------ TEXT PROVIDED ------

Well in 2019 we should be very worried. The latest drug related death figures for England and Wales were recently released. These have increased by around a third, some thousand deaths, since 2013. Scotland has also seen record drug related deaths. Explanations are often offered in terms of an ageing opiate using population and to a point its valid. But that suggests that these deaths are somehow inevitable when clearly most are not. It also ignores the fact that its not just the ageing, Trainspotting generation (those of my vintage) who are making up the numbers. Record numbers in their 30’s and 40’s are also dying. In the broader context we are also seeing rises in prevalence amongst young people. Deaths are of course just the most the most acute harm. The tip of an iceberg, the canary in the mine, an indication of massive problems in services for the most vulnerable communities and individuals.
Reductions in funding are of course a contributory factor. Core drug services are still to be found and formal waiting times for treatment remain short, but a lot of the “softer” services have reduced. Outreach and peer work which was once widespread is now relatively rare. Innovation is rare, other than in how to deliver services for less money. At the risk of upsetting colleagues, I would also highlight a loss of expertise and knowledge across a range of allied services. Training budgets are easy to cut. Reducing expenditure on conferences may be justifiable when trying to preserve core functions. But it comes at a price. Agencies and professions retreat into their silos. Mutual understanding and cross sectoral collaboration weaken, though these are incredibly valuable when money is scarce.
The gloom is not quite all pervasive. In terms of blood borne viruses we have managed to keep HIV rates amongst injectors low at 1.2% and 97% of those with it are aware. Over the last decade the numbers with Hepatitis B have halved. Hep C has seen more modest gains and prevalence remains around the 50% mark, but the new treatments offer an exciting opportunity to eradicate this virus (and as such is attracting valuable political support). Worryingly rates of those sharing equipment has increased but the above shows that it is possible to do valuable and meaningful work with people who inject drugs. They are not beyond our reach, we not only know what to do, it is actually happening.

------

▶ TASK DESCRIPTION: Decide whether each statement agrees with the text on drug related deaths, answering yes or no and quoting the words that settle it. 1. HIV rates among injectors have been kept low at 1.2%. 2. Outreach and peer work remain widespread. 3. The numbers with Hepatitis B have doubled over the last decade.

------ RECORDED INFORMATION ------

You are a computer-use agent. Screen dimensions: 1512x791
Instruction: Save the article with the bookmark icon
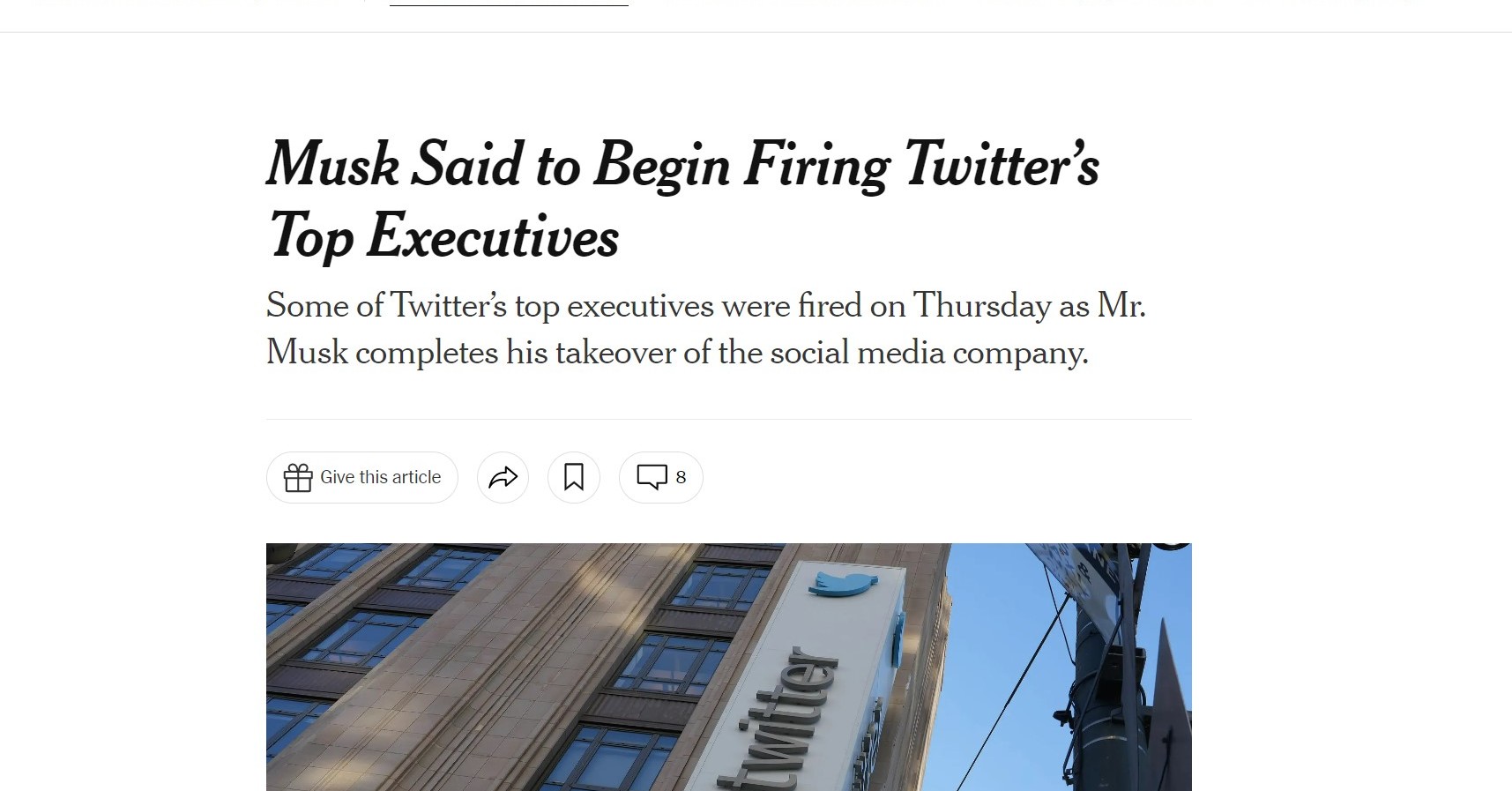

------

▶ RESULT OF THE EXERCISE:
1. Yes: "we have managed to keep HIV rates amongst injectors low at 1.2%"
2. No: "Outreach and peer work which was once widespread is now relatively rare."
3. No: "Over the last decade the numbers with Hepatitis B have halved."